Tra le autorità presenti, significativo il monito di Don Gianni Citro, Fondazione CREA Meeting del Mare, che ha parlato di sostituzione della logica di “seppellimento culturale” con “resurrezione culturale”.


Pietro Forte, Presidente del Gal Casacastra (ente partner), ha sottolineato l’importanza delle relazioni istituzionali rispetto ai grandi temi della cultura e dello sviluppo locale.
Il Sindaco Ferdinando Palazzo nel suo intervento conclusivo ha ringraziato le numerose maestranze coinvolte in un processo di profonda simbiosi identitaria che ha unito l’intera comunità al suo vessillo artistico più prezioso, ricordando come l’opera sia il frutto della visione del maestro Ortega che ha lasciato in dono un bozzetto con i caratteri tematici del museo come lo avrebbe desiderato, infine ha letto un messaggio di Xuan Ortega, figlio del “Pintor” che ha salutato i presenti ed ha ringraziato l’amministrazione comunale per il lavoro svolto.
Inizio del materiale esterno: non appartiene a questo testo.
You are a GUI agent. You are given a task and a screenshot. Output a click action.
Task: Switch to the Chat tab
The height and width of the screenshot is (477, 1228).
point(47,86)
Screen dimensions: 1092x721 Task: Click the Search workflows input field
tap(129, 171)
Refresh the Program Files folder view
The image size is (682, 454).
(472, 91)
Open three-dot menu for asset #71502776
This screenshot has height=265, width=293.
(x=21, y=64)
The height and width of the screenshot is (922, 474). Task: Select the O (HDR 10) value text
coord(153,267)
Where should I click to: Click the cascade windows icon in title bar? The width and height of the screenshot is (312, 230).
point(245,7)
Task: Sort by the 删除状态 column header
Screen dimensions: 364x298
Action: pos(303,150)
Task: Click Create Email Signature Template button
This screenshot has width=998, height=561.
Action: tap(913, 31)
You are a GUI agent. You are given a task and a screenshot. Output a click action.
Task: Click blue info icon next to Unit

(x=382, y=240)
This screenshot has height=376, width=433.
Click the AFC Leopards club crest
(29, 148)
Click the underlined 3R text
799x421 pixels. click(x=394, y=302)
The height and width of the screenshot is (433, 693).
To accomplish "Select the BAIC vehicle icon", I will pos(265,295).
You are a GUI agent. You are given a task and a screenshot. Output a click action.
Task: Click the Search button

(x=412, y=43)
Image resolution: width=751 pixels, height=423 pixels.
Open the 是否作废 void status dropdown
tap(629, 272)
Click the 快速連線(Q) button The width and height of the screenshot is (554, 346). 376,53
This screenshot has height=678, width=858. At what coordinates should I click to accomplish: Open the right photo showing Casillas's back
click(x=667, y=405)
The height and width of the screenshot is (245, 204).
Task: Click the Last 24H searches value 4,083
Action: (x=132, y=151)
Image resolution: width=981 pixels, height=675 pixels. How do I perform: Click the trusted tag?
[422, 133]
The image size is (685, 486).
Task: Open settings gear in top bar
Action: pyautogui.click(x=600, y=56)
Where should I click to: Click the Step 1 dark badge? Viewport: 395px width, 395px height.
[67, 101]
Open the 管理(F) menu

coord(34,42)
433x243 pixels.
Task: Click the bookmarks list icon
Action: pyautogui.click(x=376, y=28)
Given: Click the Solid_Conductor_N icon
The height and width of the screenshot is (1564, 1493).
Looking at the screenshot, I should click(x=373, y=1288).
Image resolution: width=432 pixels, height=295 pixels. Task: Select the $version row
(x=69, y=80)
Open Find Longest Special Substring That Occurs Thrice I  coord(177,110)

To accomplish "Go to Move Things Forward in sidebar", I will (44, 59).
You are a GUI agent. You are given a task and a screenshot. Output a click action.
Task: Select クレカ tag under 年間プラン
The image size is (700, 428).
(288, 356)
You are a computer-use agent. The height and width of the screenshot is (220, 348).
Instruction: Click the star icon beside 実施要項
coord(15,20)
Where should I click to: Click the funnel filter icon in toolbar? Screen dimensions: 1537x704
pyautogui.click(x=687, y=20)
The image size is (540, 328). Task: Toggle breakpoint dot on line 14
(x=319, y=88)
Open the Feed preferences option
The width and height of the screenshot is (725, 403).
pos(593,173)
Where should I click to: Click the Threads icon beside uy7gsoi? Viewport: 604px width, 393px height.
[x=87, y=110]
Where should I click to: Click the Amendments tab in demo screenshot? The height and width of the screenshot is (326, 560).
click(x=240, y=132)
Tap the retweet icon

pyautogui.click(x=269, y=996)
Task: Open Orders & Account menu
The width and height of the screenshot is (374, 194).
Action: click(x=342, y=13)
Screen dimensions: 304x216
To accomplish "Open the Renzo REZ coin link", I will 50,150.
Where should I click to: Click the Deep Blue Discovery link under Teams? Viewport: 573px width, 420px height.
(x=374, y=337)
Ha coordinato i lavori l’Assessore alla Cultura Pasquale Sorrentino che ha ricordato come “Ortega fu costretto all’esilio durante la dittatura franchista; esponente di spicco del realismo sociale della Guerra civile spagnola, fu fondatore e membro del gruppo “Estampa popular”. Insieme a un sentito ricordo da parte del dottore Nicola Cobucci, fiduciario della famiglia Ortega, che ha emozionato i presenti in una narrazione intima, profonda e spirituale e un pensiero al messaggio universale di Papa Francesco (ricordato con un minuto di raccoglimento prima dell’inizio della conferenza)
Il 25 aprile, a Bosco, rinnoverà ulteriormente il proprio incommensurabile significato.
Il Museo sarà aperto al pubblico tutti i giorni, tranne il lunedì, dalle ore 16:00 alle ore 20:00 (visite guidate alle 16:30 e alle 18:30), fino al 4 maggio.
Poi tutti i weekend di maggio (Ven/Sab/Dom) prima dell’apertura estiva, dal 2 giugno.